** TEKS BACAAN **
● ● ● ● ●
Retorika adalah
seni sekaligus ilmu yang mempelajari penggunaan bahasa dengan tujuan menghasilkan
efek persuasive. Selain logika dan tata bahasa, retorika adalah ilmu wacana
yang tertua yang dimulai sejak zaman Yunani kuno. Hingga saat ini, retorika adalah
bagian sentral dalam pendidikan di dunia Barat. Kemampuan dan keahlian untuk
berbicara di depan audiens publik dan untuk mempersuasi audience untuk
melakukan sesuatu melalui seni berbicara adalah bagian yang tidak terpisahkan
dari pelatihan seorang intelektual (Johnstone, 1995). Retorika sebagai cabang
ilmu berkaitan erat dengan penggunaan symbol-simbol dalam interaksi antar
manusia.
Dalam
sistematisasi retorika Aristoteles, aspek terpenting dalam teori dan dasar
pemikiran retorika adalah tiga jenis pendekatan untuk mempersuasi audiens, yakni
logos, pathos dan ethos. Logos adalah strategi untuk meyakinkan audiens dengan
menggunakan wacana yang mengedepankan pengetahuan dan rasionalitas (reasoned
discourse), sementara pathos adalah pendekatan yang mengutamakan emosi atau
menyentuh perasaan audiens dan ethos adalah pendekatan moral menggunakan
nilai-nilai yang berkaitan dengan keyakinan audiens.
● ● ● ● ●
** LATIHAN SOAL **
A – Menurut teks bacaan, bagaimana logos berusaha meyakinkan audiens, dan apa bedanya dengan cara pathos? Jawab dalam satu sampai tiga kalimat.
B – Bisakah Anda menulis ulang baris-baris entri data, dimulai dari awal entri data dan berakhir pada baris yang memuat "point(476,21)", lalu menggeser setiap angka koordinat pada jawabannya dengan menambahkan 48? Tuliskan hanya baris-baris itu.

** Entri data tersimpan **
● ● ● ● ●
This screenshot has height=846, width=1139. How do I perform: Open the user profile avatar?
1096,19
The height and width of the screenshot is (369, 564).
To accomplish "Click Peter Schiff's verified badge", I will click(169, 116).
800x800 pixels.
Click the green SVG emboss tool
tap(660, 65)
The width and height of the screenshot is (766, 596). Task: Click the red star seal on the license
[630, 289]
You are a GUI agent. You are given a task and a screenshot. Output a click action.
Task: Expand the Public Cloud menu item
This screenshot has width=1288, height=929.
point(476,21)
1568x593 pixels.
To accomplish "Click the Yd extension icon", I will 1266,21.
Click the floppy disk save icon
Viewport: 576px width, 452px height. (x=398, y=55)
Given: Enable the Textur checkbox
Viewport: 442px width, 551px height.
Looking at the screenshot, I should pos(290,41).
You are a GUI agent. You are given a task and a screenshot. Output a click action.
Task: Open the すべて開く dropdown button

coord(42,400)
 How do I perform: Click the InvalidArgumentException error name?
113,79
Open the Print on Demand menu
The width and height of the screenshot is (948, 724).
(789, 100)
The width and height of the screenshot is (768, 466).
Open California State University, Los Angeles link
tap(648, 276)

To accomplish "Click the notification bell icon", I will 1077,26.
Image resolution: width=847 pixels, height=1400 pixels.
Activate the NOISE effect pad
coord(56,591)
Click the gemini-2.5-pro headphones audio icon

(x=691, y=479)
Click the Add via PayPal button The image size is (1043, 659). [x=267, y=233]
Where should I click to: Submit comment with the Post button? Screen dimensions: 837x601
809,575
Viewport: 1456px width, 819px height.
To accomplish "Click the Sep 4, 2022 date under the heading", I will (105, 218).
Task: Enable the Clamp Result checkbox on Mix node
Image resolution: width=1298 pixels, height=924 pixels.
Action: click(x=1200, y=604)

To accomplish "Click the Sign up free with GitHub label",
● ● ● ● ●
** KUNCI JAWABAN **
A – Logos meyakinkan audiens dengan wacana yang mengedepankan pengetahuan dan rasionalitas. Sebaliknya, pathos mengutamakan emosi atau menyentuh perasaan audiens.

B –
This screenshot has height=846, width=1139. How do I perform: Open the user profile avatar?
1144,67
The height and width of the screenshot is (369, 564).
To accomplish "Click Peter Schiff's verified badge", I will click(217, 164).
800x800 pixels.
Click the green SVG emboss tool
tap(708, 113)
The width and height of the screenshot is (766, 596). Task: Click the red star seal on the license
[678, 337]
You are a GUI agent. You are given a task and a screenshot. Output a click action.
Task: Expand the Public Cloud menu item
This screenshot has width=1288, height=929.
point(524,69)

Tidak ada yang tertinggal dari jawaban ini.